Nient’altro se non l’amore al tempo dell’AIDS, da quando, in un recente ieri – l’oggi in cui D.F.W. scriveva questo pezzo era il 1996 – il mondo intero si è trovato a fronteggiare il drago; a difendersene mentalmente, pur conoscendo la propria falsa coscienza, lo sforzo inutile di relegarlo in un contesto di marginalità (niente a che fare con me! Cosa per omosessuali e tossici!); a scoprirlo dilagante, oltre che presente, nel mondo tutto dell’eterosessualità, vera o supposta in quanto prescritta …ma guarda un po’, proprio ora che la sessualità umana si era liberata, finalmente, di tutti quegli orpelli morali, fatti di regole e divieti obsoleti, finalmente protetta da rischi di malattie (curabili), gravidanze non volute (evitabili) e così via.

“Niente meno che un Armageddon sessuale – una violenta conclusione della spensierata carnalcopia degli ultimi tre decenni.”
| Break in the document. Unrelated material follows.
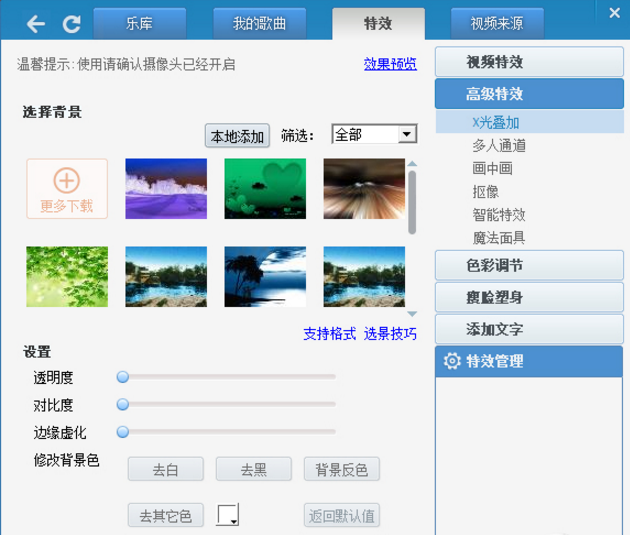Pick the green leaves background thumbnail
The image size is (630, 535).
[x=66, y=276]
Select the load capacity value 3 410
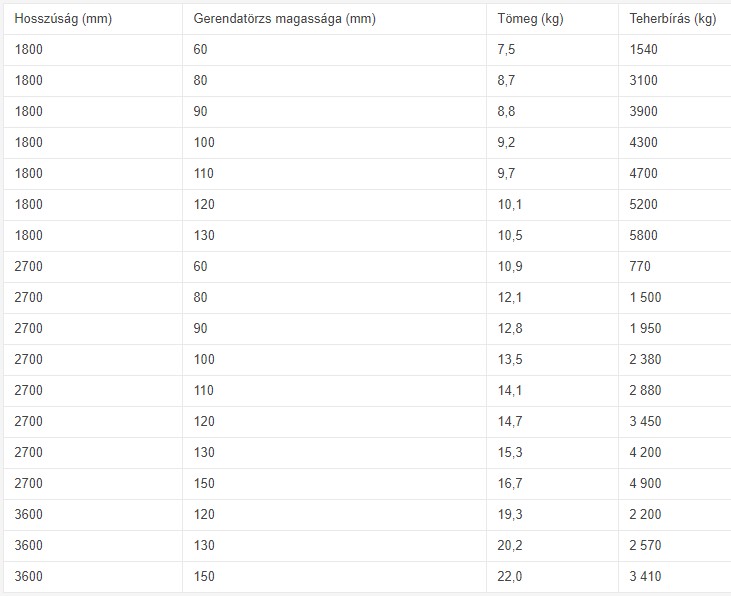 point(645,576)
La battaglia finale? tra il Bene e il Male! E no, no, no, era stato tutto tanto bello, finalmente! C’è chi si ribella! Chi nega! Buttando il cuore (si fa per dire) oltre l’ostacolo. Vinceremo! E forse sì o forse no. Tornerà mai tutto come prima?

David Foster Wallace

Ed ecco il Nostro che ci invita a – che anzi ce lo dice tranquillamente che – dobbiamo guardar meglio. Dobbiamo sapere. Di noi.

Verremo ricondotti alla presenza della gentil pulzella: ma senza drago, senza ostacoli, con lei che spalanca il portone e abbassa il ponte levatoio all’arrivo del cavaliere; mentre “sfoggia un pagliaccetto di Victoria Secret’s e gli fa cenno col dito di avvicinarsi”.
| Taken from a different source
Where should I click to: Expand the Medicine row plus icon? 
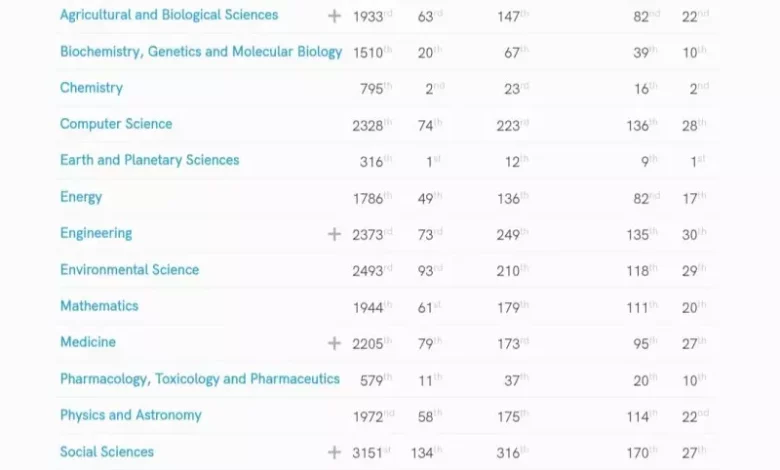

“Sono l’unico – ci chiede D.F.W. – a scorgere un’ombra di delusione sul viso del cavaliere, un leggero, improvviso afflosciarsi della lancia?”

Da qui in poi il sorriso con cui eravamo stati intrattenuti se ne va e fa spazio al pensiero. Alla riflessione: su cosa sia la sessualità umana, che non è mai, che mai dovrebbe o potrà essere, “spensierata”.

Il pensiero, la riflessione, sarà articolata; ci verrà detto (ricordato) a proposito della nostra sessualità, il suo essere “lo sforzo di stabilire un contatto fra noi, di erigere ponti sui baratri che separano un io all’altro”.

Ci verrà mostrato che “la sessualità riguarda, in definitiva, l’immaginazione”. Ci verrà detto dell’aiuto che l’AIDS potrebbe aver dato al preservarne il significato e il valore.

La chiusura di questo pezzo, dentro poche righe, sarà materiale su cui esercitare a lungo il nostro cercar di conoscere la nostra individuale umanità; da ripensare, su cui tornare.

Un pacchettino di pagine dal sapore profetico; da rileggere oggi, nel tempo che stiamo vivendo, mentre ancora una volta siamo alle prese con un drago da sconfiggere. O almeno di cui tener conto. E, forse, da dover ringraziare?